In the comments to my previous post, Lee asked:
Frank, can you post your teacher evaluation? I have an end of the year one I could share with you as well if you are interested. I like your idea of offering the evaluation more than once. Here’s a link to my evalation: http://trampleasure.net/lee/index.php/430
I never understood why teacher evaluations are typically given at the end of the course. It makes more sense to do it early and often so your current students can benefit. After all, they are the ones who are taking the time to give you the feedback.
The first time I ask for feedback is right before parent’s night. It’s real simple. Everyone gets an index card or scrap of paper. I ask students to write down the things that are working for them on one side, things that aren’t working on the other. I compile the responses, share them with the class the next day, and respond to any concerns. It’s great for them to see what their other classmates think.

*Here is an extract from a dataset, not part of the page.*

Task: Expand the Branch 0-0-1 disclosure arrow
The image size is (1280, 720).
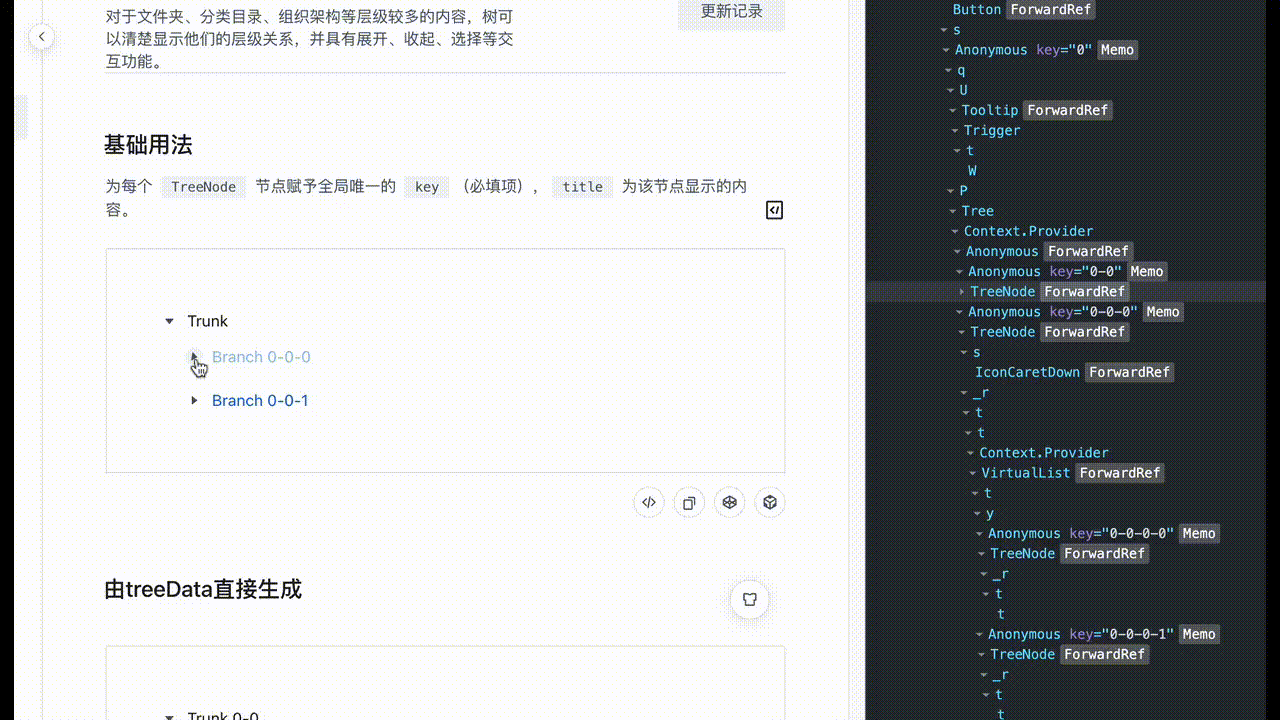Action: pyautogui.click(x=193, y=400)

(Note to physics teachers: I used to do Hooke’s Law with hanging weights, but kids got caught up in the mass/weight issue. Then I tried using force probes, as shown above. Now we use regular spring scales because it’s simpler. And simpler is better.)

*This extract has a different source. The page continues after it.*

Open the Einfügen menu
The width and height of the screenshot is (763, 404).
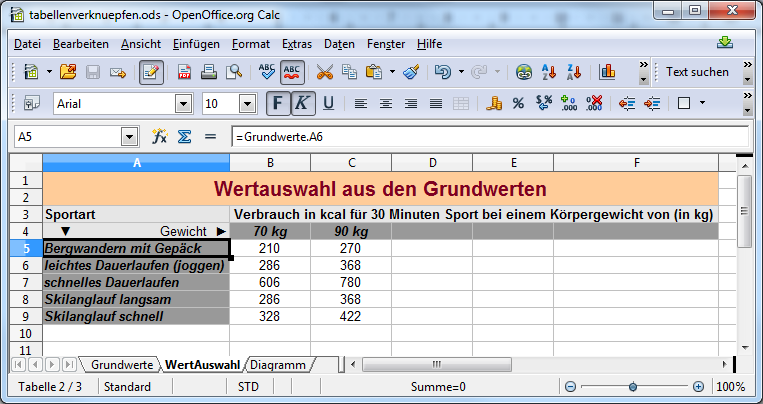pos(196,44)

Later in the year, my students do more formal teacher evaluations using Google Forms. This evaluation is one I’ve used for a long time, tweaking it each year. I have put a copy of the evaluation form in My SBG Files public Google Docs folder for you to use.
Finally, I think teachers should grade themselves and each other. One great instrument for this is called RTOP (Reformed Teaching Observation Protocol). The RTOP rubric assesses how well individual lessons use “reformed” teaching methods like whiteboarding, inquiry, using multiple representations, and student reflections on their own learning.
While RTOP was created for evaluating individual lessons, look at the descriptors and ask yourself how often do you do those in class? Everyday? Once a week? Once a month?
The RTOP website has videos of lessons with sample scoring, links to research papers about RTOP, and photo galleries of reformed teaching methods being used in class.
And if you are truly brave, video tape one of your own lessons and watch it. Truly eye opening!
Now matter how you do it, continuous reflection is a teacher’s best tool!